Target position records
-----
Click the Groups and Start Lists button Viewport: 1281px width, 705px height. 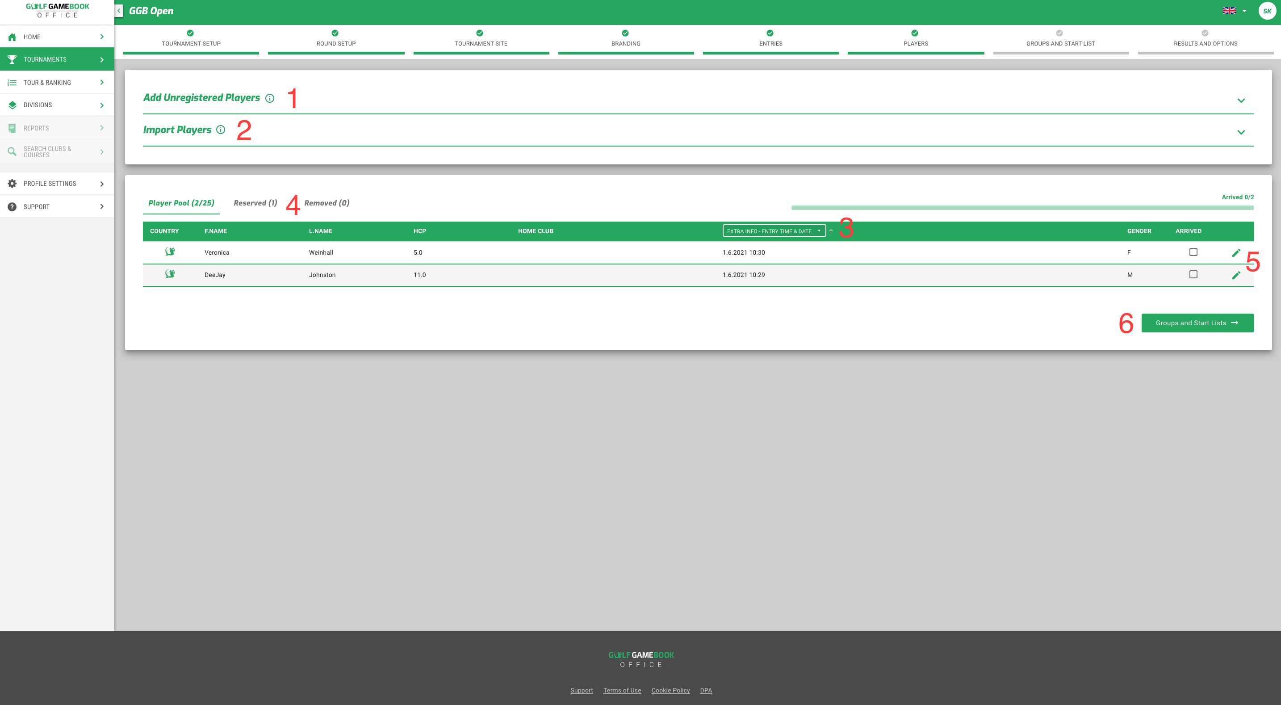[x=1197, y=322]
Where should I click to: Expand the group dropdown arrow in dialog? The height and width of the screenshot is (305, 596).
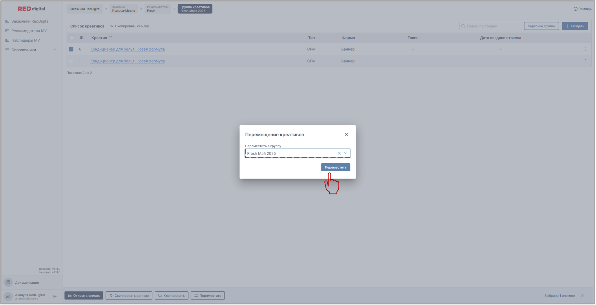(345, 153)
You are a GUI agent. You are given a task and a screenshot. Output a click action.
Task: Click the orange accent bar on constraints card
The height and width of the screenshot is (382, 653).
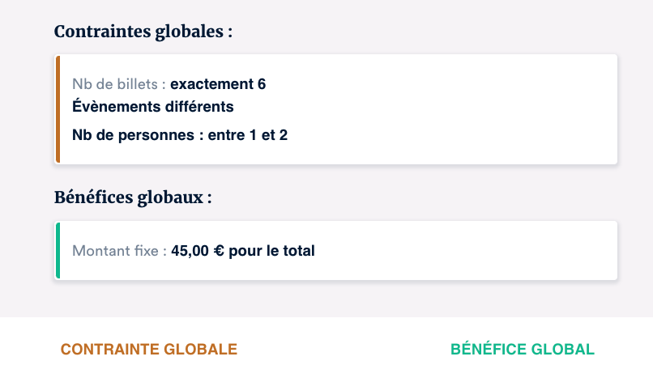coord(58,109)
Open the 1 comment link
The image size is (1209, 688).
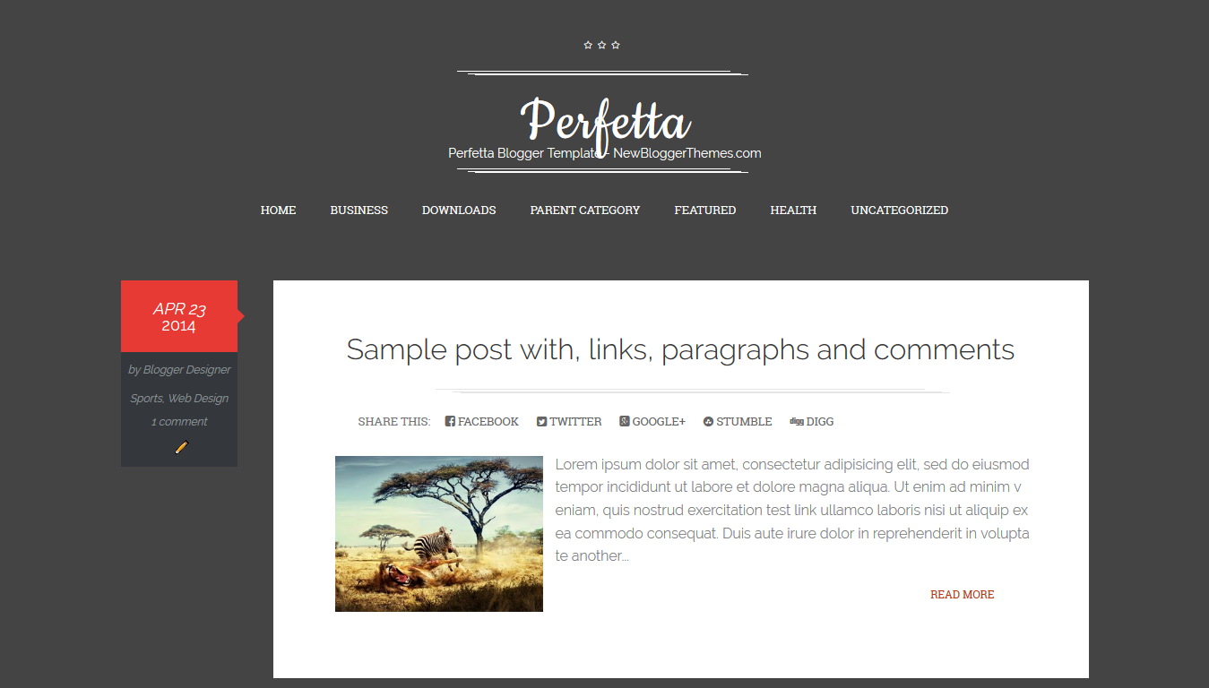(x=179, y=422)
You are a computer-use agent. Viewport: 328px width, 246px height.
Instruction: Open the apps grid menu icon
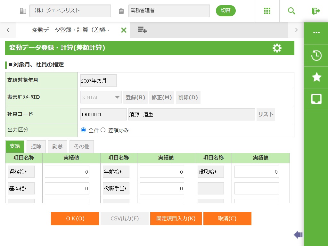pos(267,11)
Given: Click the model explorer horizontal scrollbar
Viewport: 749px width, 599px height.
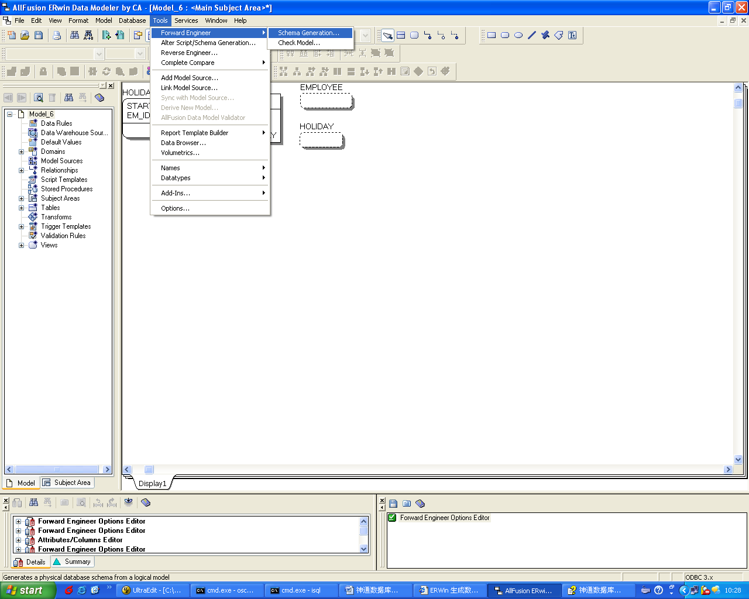Looking at the screenshot, I should (x=57, y=469).
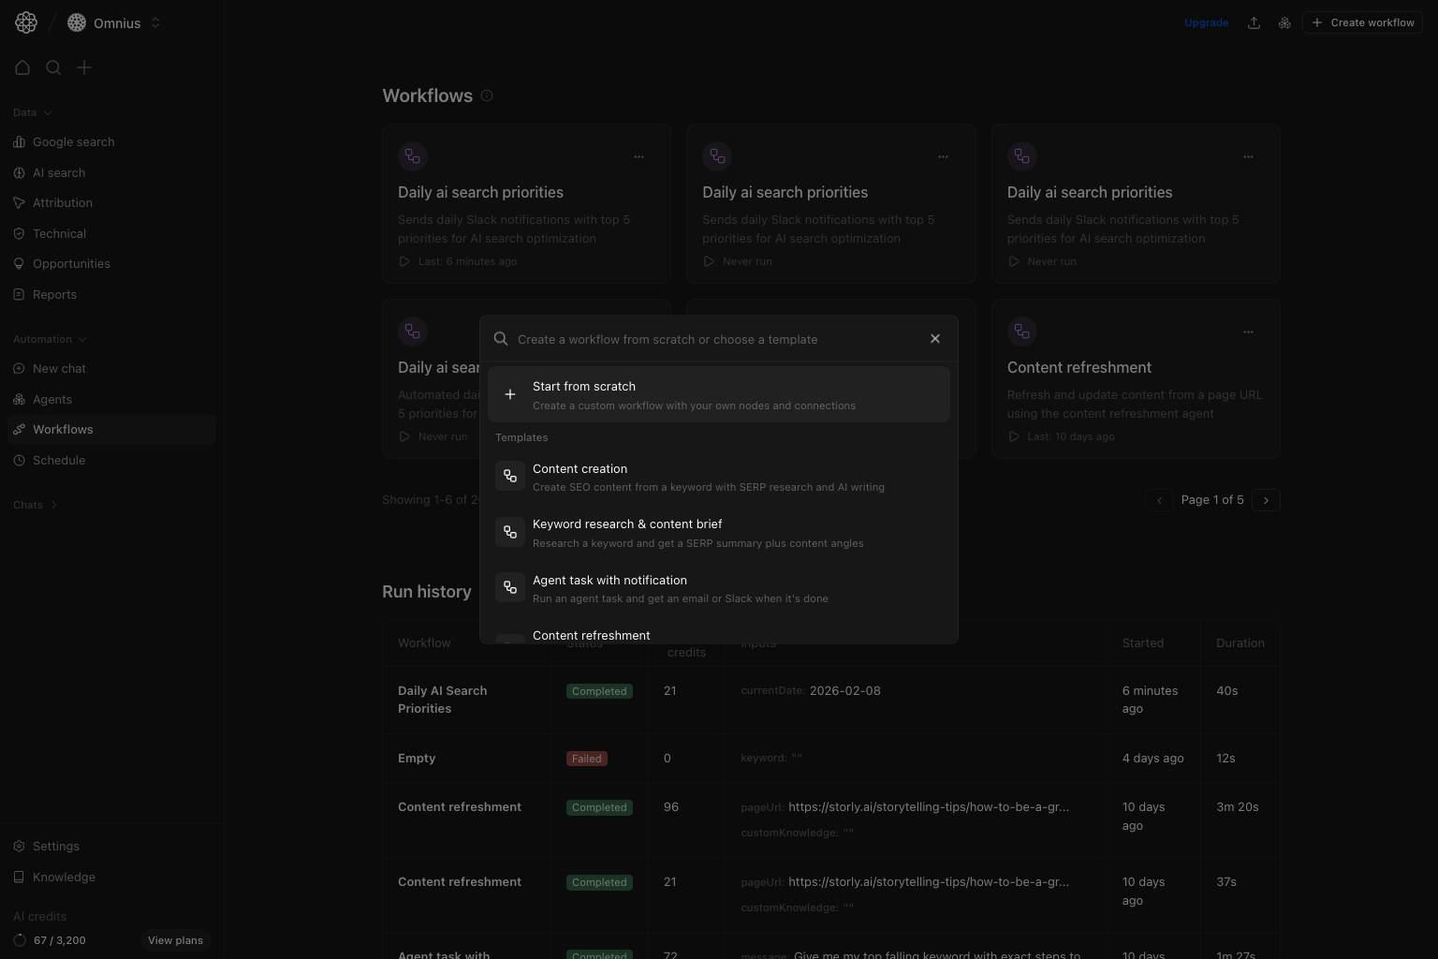The image size is (1438, 959).
Task: Open the ellipsis menu on Content refreshment card
Action: (1248, 332)
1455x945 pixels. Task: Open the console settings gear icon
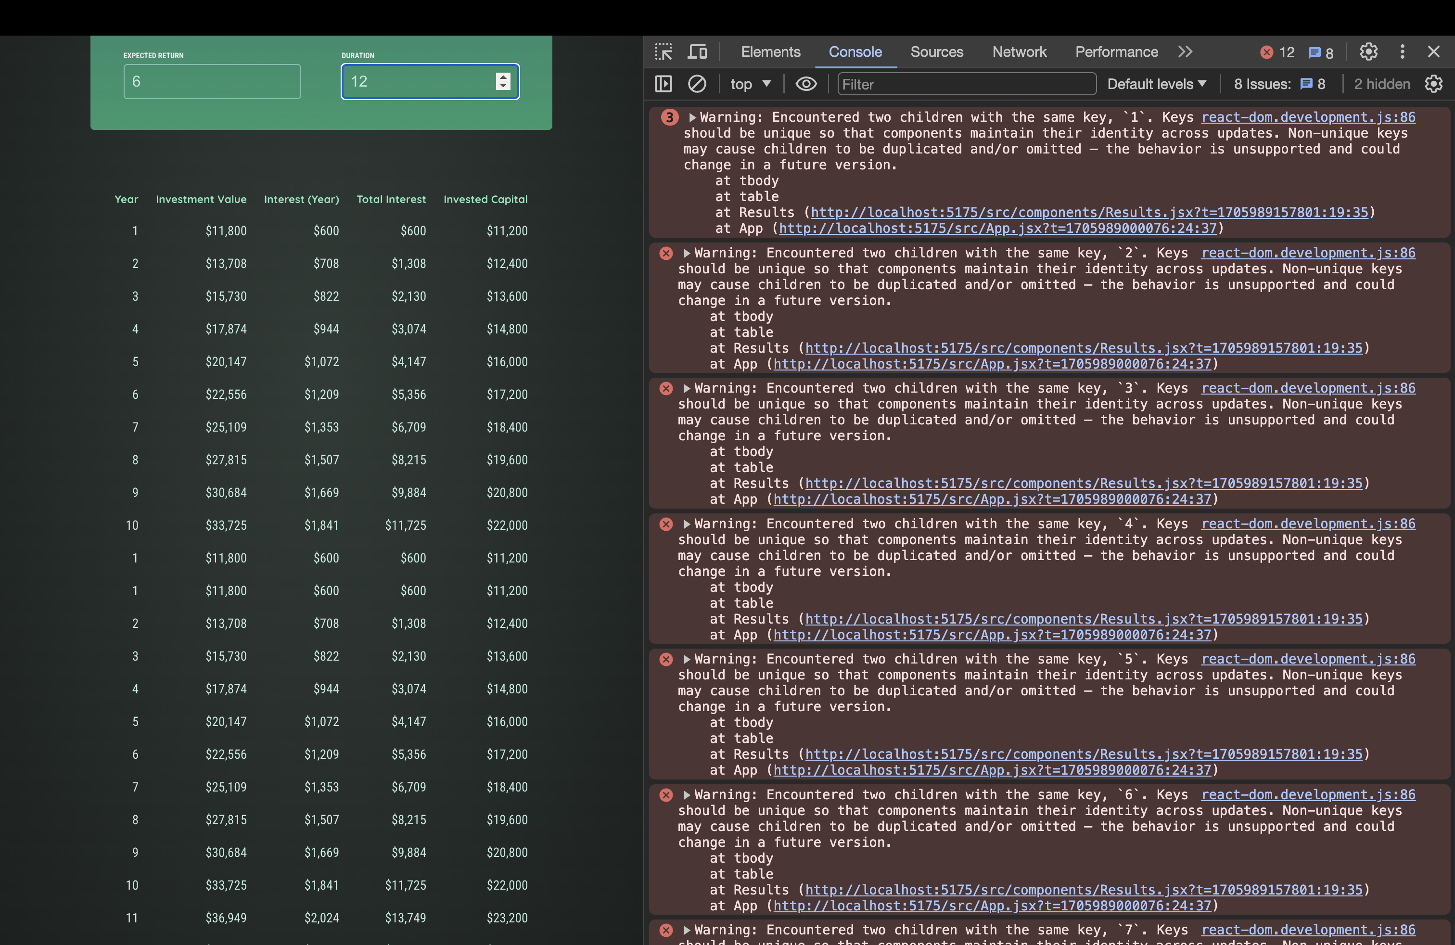tap(1434, 84)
-----
# Objective:
Can you print the lines of the material starting at the one containing "You are a GUI" and ending at the one containing "pos(267,11)", both included, with the pictures left out?

# Task answer:
You are a GUI agent. You are given a task and a screenshot. Output a click action.
Task: Click the orange accent bar on constraints card
The height and width of the screenshot is (382, 653).
coord(58,109)
Open the 1 comment link
The image size is (1209, 688).
(x=179, y=422)
You are a computer-use agent. Viewport: 328px width, 246px height.
Instruction: Open the apps grid menu icon
pos(267,11)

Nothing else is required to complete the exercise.